But the Lincoln World Cup, apart from fleeting glimpses of the power and pace linked with top level rugby league, has struggled to capture the public's imagination.
It has played to empty stadia across the country, with attendances blighted by poor weather and one-sided matches.
But despite failing to ignite the passions of the public at large there have been a number of moments that will live long in the memories.
Wales' stunning first half effort in the semi-final against Australia will remain with many as the previously infallible Kangaroos were pressured into errors and run ragged in a 20 minute spell.
That, coupled with New Zealand's stunning demolition of England and Lebanon's last gasp draw with the Cook Islands, were noteworthy performances on the field.

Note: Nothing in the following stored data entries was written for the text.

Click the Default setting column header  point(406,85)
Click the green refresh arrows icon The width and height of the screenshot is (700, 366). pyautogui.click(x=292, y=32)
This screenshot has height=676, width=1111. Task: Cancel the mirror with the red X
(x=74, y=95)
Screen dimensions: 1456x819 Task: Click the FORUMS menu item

Fans wanting to buy tickets on the day of the match have faced lengthy delays - some only getting into the grounds after the kick-off - so much so that rugby league bible the Rugby League Express has urged an urgent inquiry into the handling of the tournament.
"Never again must rugby league repeat some of the errors that have been associated with the Lincoln World Cup," the weekly newspaper said.
Kiwi coach Frank Endacott has also leant his weight to the disatisfaction about the way the tournament has been handled.
"They have had poor marketing and their ticket sales have been disorganised," he said.
"I know Jonathan Davies helped promote our game against Wales in Cardiff but he told me three or four thousand people were turned away because they couldn't buy tickets at the ground.
"I haven't seen any posters, billboards or banners about the World Cup. It hasn't been good."
But despite the criticism organisers have been quick to dispel any notion that the tournament has not been a success.
"There are issues with the timing - it is four weeks later than in 1995 and the weather has been cruel. Maybe we need to look at the number of teams but I don't think it needs to change too much."
Members of the International Board have been impressed with the organisation, so much so that the UK may be offered the tournament again in 2004 instead of heading to Australasia.
"The proof of the pudding is in the eating and it has made a surplus and a healthy one at that so I'll be recommending that it is hosted here next time round," said board member Gerald Ryan.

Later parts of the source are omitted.